- Task prompt -
Count the lines in the records that contain the string "pixels", matching case exactly. Reply with the number alone.

---------- Data provided ----------

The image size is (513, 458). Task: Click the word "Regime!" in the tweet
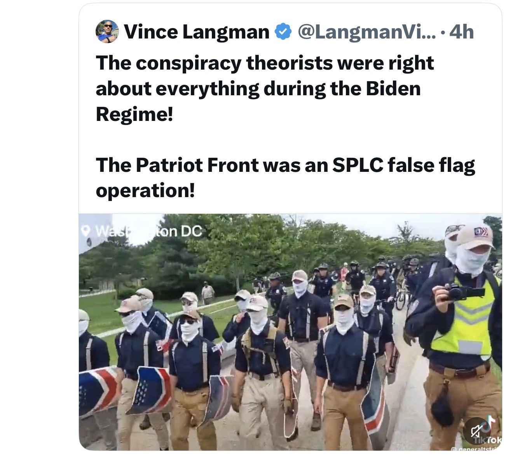tap(134, 114)
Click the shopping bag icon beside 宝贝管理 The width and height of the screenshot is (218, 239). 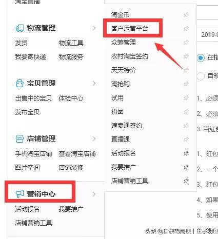point(19,84)
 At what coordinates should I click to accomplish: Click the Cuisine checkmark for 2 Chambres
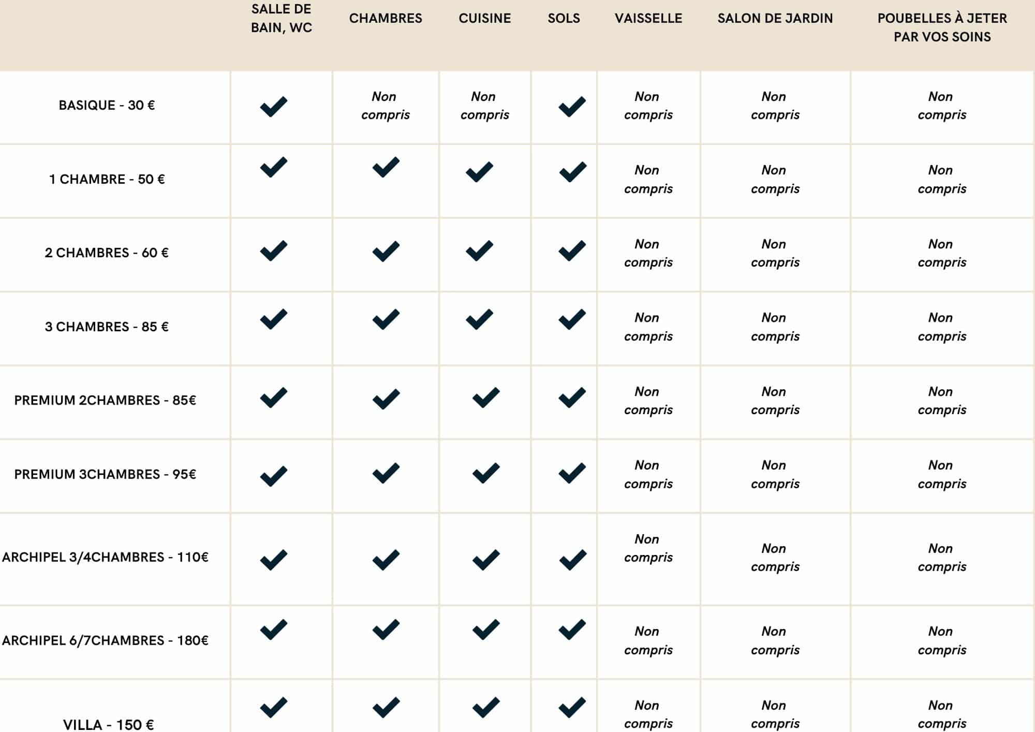pyautogui.click(x=479, y=251)
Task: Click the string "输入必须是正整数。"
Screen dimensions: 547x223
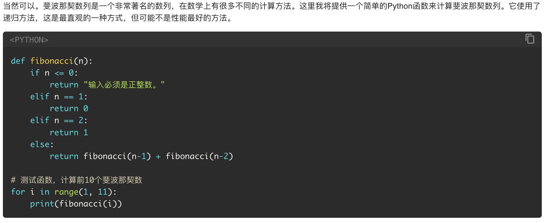Action: click(x=124, y=85)
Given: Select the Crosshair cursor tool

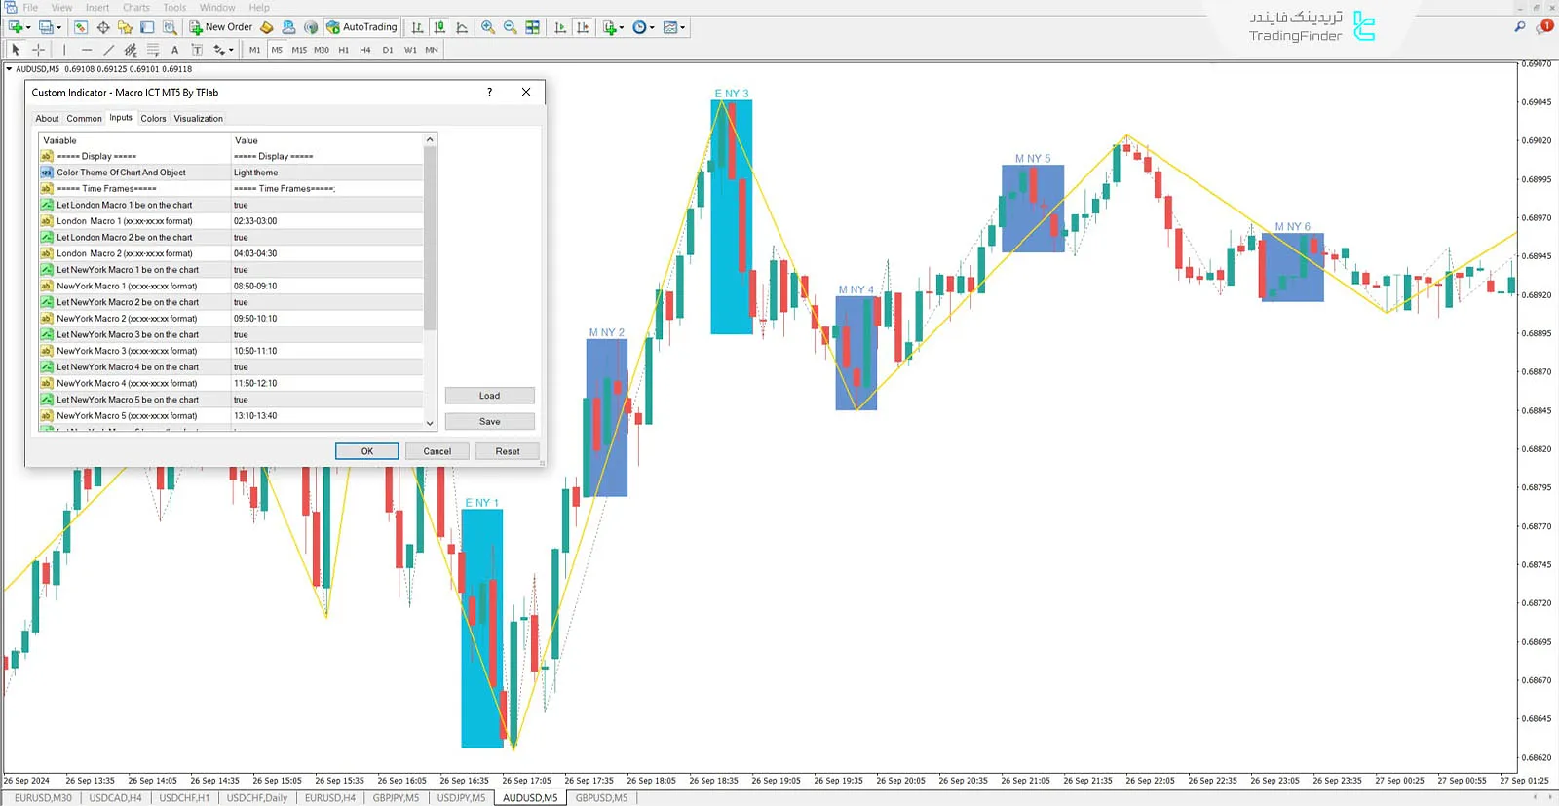Looking at the screenshot, I should [x=39, y=50].
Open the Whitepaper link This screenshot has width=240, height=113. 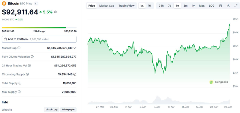[68, 110]
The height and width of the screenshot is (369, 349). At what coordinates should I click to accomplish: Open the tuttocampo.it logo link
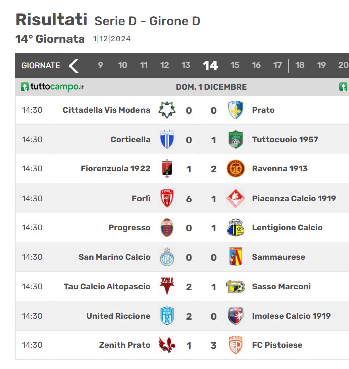(52, 87)
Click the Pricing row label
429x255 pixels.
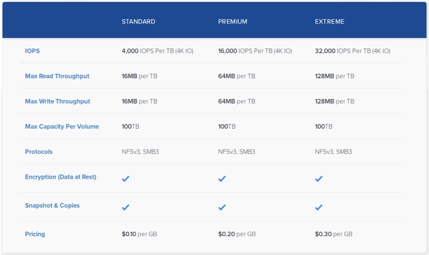(x=35, y=234)
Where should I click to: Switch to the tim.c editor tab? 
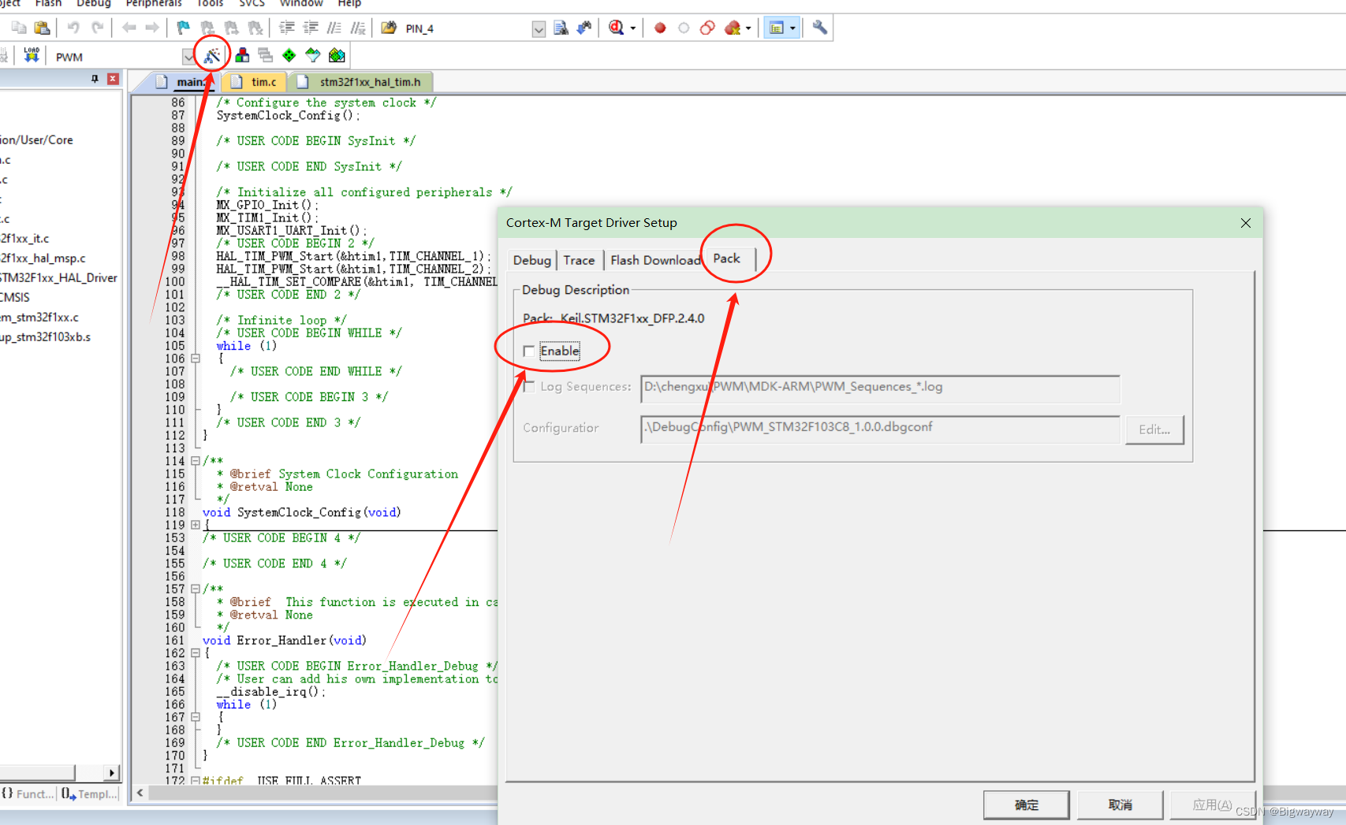(255, 81)
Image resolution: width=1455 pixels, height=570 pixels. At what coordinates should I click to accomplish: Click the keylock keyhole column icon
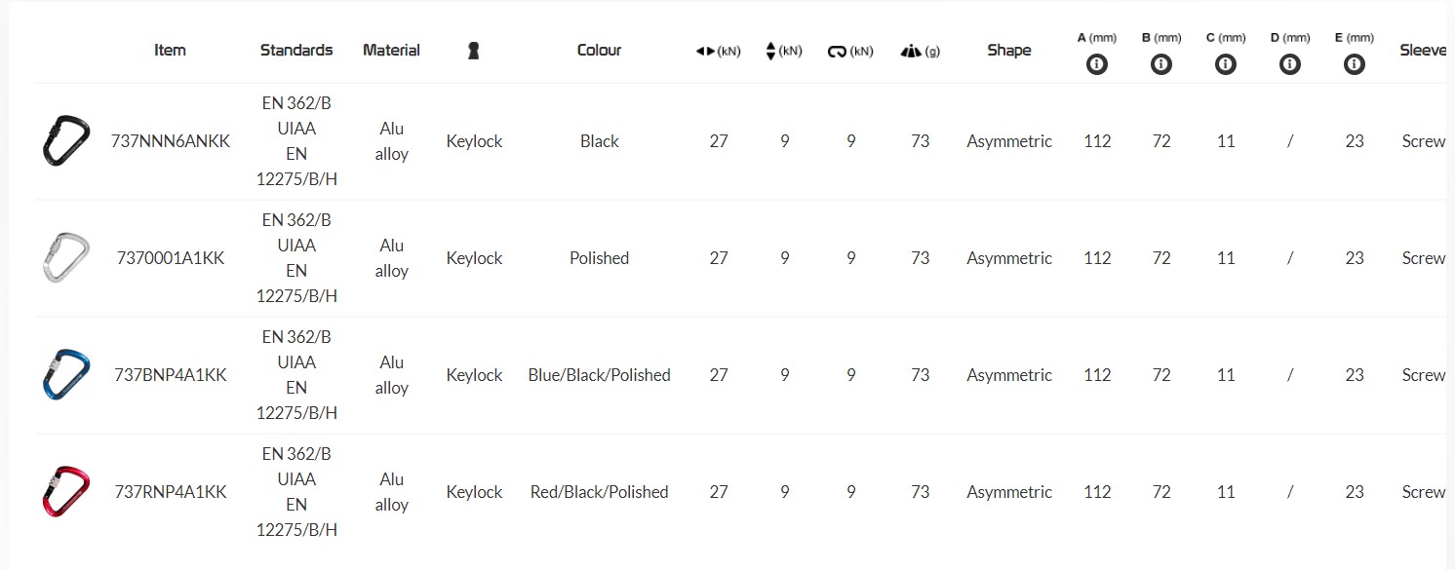474,51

----------

- Result of this task -
2